This mission focuses on examining the biocomplexity of terrestrial ecosystems living in the extreme environments of the Ross Dependency, Antarctica, and building a biocomplexity model linking biodiversity, landscape and environmental factors is an easily understood form.
Our mission question is:
What biological or environmental factors drive terrestrial biocomplexity at any chosen location in the Ross Sea Region of Antarctica?
Antarctic terrestrial research is going through major changes. The current understanding of these extreme environments is that they are poor in nutrients, with small and simple biology that are ancient and slow-growing. Where we have recently applied modern research techniques we find a different story! There are biological systems supposedly thousands of years old, now carbon-dated to less than 100 years; and soils once thought to be life-less are found supporting microbial life at levels approaching those of temperate areas.

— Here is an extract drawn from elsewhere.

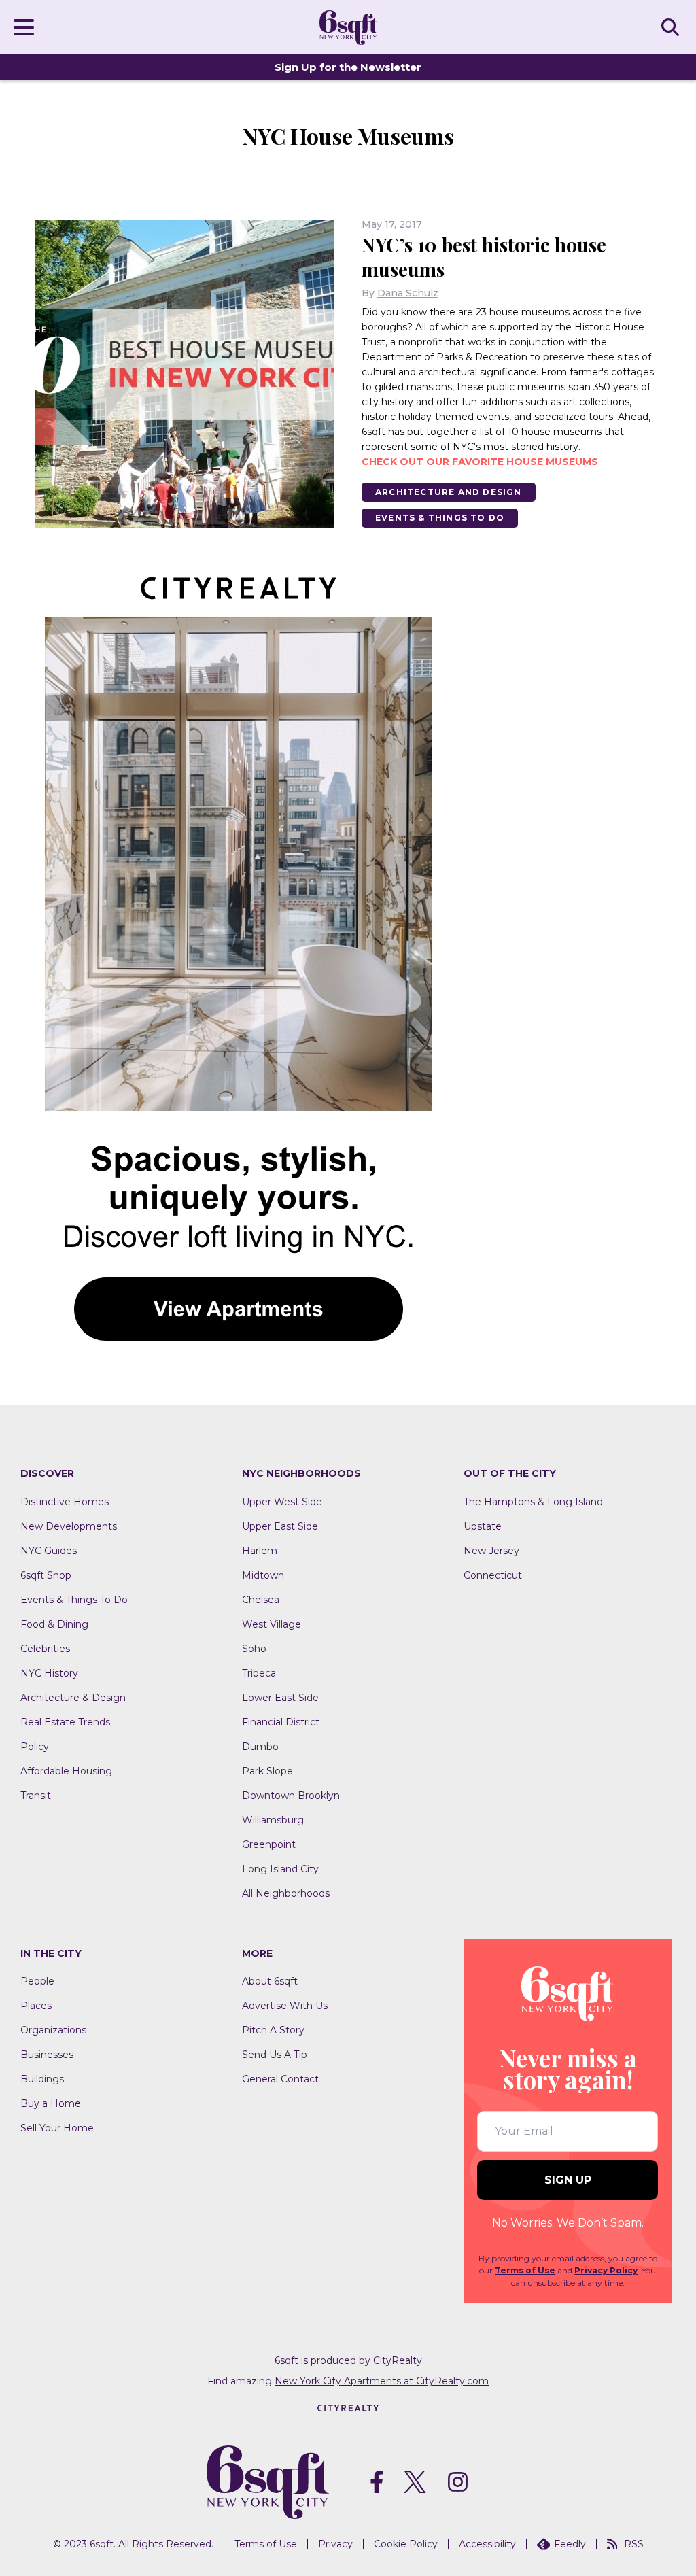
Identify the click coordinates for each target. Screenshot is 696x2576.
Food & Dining (54, 1624)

At each location, we visit we use traditional and cutting-edge scientific techniques to examine the biology from visible lichens, mosses and insects to hidden microbes. DNA fingerprinting and barcoding allows us to rapidly assess biodiversity and find links between sites. New genomic approaches that examine entire microbial communities and their functional aspects will provide a comprehensive picture of interrelationships within these communities. Amounts of organic matter and nutrients will be measured and its source determined by stable isotope ratios and molecular identity. This will help us discover the drivers of biodiversity in this cold, dry environment.
The information on biodiversity, landscape and environmental factors can then be modelled using Geographic Information Systems (GIS). This modelling will not only show the location of the biology but also identify the key species and factors controlling distribution. Knowledge of what determines present biocomplexity will help us to predict the effects of climate change and other global, regional and local impacts.